This will be a very interesting week on the stock market, not least the US mid-terms and the ongoing US/China trade saga, which will likely determine the short-term direction of the market. Apple (AAPL) reported last week and another stellar report was hoped for to calm technology weakness. Instead of a stellar report the market got weak Q1 guidance and the news that AAPL would drop detailed product reporting for their FY2019. Given that there is a massive industry dedicated to examining iPhone trends, the lack of specific numbers being disclosed has caused consternation amongst commentators.

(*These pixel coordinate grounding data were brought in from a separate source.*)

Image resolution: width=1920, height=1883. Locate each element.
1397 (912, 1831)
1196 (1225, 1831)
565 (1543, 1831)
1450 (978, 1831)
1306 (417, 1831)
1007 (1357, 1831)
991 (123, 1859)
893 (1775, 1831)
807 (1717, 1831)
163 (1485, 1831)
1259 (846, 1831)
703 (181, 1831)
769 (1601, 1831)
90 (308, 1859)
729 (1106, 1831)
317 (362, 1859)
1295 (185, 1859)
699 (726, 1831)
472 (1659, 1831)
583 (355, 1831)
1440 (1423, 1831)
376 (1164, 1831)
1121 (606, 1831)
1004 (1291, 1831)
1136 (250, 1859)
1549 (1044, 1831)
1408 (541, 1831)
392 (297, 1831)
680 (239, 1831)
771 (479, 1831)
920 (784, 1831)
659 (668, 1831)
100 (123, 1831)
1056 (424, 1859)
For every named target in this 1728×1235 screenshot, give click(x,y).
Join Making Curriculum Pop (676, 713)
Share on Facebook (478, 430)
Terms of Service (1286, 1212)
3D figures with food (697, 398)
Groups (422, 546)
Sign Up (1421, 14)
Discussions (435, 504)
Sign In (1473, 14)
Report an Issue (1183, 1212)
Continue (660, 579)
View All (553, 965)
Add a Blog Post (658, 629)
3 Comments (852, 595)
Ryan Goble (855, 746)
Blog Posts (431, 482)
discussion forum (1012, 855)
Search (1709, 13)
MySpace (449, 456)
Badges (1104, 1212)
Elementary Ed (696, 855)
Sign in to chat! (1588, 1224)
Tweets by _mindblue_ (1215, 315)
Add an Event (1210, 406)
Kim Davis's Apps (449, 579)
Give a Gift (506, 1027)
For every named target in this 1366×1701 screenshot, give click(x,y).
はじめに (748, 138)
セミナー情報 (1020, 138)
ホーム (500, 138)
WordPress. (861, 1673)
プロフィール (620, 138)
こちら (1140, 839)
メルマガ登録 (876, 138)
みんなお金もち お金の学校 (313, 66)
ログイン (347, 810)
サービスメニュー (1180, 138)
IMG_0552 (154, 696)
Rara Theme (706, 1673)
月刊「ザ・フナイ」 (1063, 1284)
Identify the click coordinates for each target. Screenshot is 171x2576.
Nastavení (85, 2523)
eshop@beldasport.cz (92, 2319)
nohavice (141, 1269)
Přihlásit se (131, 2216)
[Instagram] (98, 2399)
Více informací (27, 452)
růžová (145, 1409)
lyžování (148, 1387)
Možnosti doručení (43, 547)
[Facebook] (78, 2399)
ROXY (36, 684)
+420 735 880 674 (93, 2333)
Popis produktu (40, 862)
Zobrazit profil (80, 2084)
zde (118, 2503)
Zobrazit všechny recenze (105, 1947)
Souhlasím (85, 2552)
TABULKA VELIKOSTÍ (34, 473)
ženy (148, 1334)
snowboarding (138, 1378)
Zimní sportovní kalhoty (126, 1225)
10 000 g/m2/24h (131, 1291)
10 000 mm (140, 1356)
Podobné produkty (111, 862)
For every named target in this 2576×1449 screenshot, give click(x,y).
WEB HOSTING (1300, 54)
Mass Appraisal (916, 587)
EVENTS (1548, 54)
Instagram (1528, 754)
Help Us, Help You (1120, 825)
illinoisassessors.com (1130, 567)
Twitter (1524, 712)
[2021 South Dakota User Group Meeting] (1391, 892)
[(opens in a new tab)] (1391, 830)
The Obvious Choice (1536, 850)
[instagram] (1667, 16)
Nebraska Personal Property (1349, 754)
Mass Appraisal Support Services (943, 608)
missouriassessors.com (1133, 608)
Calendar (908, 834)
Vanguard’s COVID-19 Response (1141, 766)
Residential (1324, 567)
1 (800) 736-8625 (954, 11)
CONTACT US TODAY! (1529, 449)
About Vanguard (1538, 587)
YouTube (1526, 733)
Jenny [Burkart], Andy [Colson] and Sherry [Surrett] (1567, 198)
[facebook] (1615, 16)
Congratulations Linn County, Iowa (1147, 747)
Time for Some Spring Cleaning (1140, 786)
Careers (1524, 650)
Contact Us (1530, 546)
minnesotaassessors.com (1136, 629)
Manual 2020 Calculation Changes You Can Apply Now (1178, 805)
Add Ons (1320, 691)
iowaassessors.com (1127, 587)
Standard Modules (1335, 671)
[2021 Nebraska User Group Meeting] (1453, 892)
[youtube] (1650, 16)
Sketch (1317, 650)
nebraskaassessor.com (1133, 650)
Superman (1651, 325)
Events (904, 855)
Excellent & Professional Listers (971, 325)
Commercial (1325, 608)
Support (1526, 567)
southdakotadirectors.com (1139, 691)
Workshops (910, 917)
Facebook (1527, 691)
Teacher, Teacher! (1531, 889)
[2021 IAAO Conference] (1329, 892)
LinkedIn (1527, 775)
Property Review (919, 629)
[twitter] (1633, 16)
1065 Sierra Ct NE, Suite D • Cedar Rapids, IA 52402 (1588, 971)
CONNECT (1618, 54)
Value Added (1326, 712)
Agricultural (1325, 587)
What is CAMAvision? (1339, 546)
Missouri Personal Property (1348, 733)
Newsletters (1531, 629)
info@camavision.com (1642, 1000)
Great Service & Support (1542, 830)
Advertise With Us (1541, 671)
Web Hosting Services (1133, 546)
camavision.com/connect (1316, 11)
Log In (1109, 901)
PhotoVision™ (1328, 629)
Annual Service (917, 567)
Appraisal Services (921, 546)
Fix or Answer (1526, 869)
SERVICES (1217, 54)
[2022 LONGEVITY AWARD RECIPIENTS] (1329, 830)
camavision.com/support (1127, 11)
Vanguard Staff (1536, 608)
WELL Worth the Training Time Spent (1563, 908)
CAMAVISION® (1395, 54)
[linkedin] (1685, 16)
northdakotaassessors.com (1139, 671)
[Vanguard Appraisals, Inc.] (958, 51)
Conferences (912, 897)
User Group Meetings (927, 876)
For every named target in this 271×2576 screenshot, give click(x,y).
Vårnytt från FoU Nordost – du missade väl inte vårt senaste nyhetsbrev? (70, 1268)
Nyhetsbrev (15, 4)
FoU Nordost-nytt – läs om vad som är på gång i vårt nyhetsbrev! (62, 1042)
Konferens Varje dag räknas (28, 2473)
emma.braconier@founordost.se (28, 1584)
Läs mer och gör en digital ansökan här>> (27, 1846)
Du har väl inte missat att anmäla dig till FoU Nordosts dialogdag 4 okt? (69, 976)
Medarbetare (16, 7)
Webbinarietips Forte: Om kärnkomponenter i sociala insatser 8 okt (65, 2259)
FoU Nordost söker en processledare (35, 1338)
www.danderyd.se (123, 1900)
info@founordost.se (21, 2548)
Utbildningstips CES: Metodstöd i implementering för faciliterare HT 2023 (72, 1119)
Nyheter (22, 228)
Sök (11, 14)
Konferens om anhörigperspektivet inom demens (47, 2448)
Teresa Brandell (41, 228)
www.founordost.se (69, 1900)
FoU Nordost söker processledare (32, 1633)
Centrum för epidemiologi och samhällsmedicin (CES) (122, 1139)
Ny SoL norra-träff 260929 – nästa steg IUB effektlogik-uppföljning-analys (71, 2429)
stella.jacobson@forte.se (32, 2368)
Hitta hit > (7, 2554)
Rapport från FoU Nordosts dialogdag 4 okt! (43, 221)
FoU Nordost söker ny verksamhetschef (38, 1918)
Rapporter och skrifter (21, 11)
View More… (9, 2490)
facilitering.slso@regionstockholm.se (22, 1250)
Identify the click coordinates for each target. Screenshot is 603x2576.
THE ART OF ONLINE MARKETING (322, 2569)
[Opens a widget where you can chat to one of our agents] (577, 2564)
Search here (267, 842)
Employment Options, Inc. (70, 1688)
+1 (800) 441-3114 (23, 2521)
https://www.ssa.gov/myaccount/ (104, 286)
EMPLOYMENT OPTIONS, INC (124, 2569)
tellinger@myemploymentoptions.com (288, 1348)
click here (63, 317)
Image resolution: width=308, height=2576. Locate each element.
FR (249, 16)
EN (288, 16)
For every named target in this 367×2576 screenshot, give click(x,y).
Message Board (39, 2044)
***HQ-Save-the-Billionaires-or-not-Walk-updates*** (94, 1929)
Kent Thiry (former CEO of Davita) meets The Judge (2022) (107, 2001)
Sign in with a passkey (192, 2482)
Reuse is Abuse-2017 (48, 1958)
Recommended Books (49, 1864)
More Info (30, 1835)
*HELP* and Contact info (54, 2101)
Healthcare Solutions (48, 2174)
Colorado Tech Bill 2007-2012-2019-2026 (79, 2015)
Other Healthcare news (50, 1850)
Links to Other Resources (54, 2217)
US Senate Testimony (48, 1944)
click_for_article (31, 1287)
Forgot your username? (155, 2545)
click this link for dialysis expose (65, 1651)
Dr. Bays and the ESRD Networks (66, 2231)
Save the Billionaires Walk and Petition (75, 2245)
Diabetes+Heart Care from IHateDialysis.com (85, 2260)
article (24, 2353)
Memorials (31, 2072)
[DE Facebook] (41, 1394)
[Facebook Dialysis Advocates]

It has been about a year since I last posted on AAPL (here) when it traded around $170. Of course, it has since traded up to a high of $230 before falling back to just above $200 currently. There is no doubt that the smartphone market is saturated with IDC estimating global smartphone shipments falling in Q3 by 6% to 355 million unit. In this environment, it makes sense to me for AAPL to focus on higher value smartphones and to extracting increased fees from services on their installed base. Extrapolating on the iPhone installed base analysis from my last post, I estimate that the iPhone installed base will peak around 650 units based upon iPhone unit sales fall to 200 million and 190 million in FY2019 and FY2020 respectively from 218/217 million in FY2018/2017. The active installed base, excluding non-core users, peaks around 570 million. My projections are shown below.
I have also assumed that the ASP for FY2019 and FY2020 increases to $819 and $847 respectively from $759 in FY2018. I further assumed that service revenue increases as a percentage of total revenue to 18% for FY2020 from 14% in FY2018. I suspect this may be too light given AAPL’s decision to move its reporting focus away from products to services. Although AAPL’s net cash pile is slowly dwindling (approx. $120 billion at end September from $170 billion at the end of December 2017), I think a more focused move by AAPL into the home and content to take on Netflix and Amazon will be a feature of the next few years (bring on the NFLX rumours, again!). My resulting quarterly revenue estimates into FY2020 are shown below.
As you can see, these estimates do show overall revenue moderating with revenue for FY2019 and FY2020 at $270 billion and $273 billion respectively from $266 billion in FY2018. My diluted EPS estimates, assuming the same trend of share buy-backs, for FY2019 and FY2020 are $13.30 and $14.80, representing EPS growth of 12% and 11% respectively. These EPS estimates are consistent with current consensus. At a share price of $200, the forward PE would be 15 and 13.5 for FY2019 and FY2020 respectively.
My usual forward PE excluding cash graph, at an AAPL stock price of $200, is below. If AAPL were to return to its historical average multiple since 2009 of 9, then AAPL’s stock could fall back to $160 or below if the market gets really spooked about peak iPhone.
The question therefore is how the market is going to react to AAPL’s attempt to move the focus from its hardware results and more towards its service business from its massive and loyal installed base. Changing the market’s obsession from iPhone sales will be no easy task. AAPL is an emotive stock, not only because of its products but for its incredible historical value creation. It is the one stock that I have always regretted selling any of. I do not think now is the time to sell AAPL but I will wait for the stock price to settle, particularly in the current volatility, to consider buying more. A fall towards $170 would be too tempting to ignore for this wonderful firm. Mr Buffet and the firm’s own buy-back programme make such a fall unlikely in my view but one can only hope!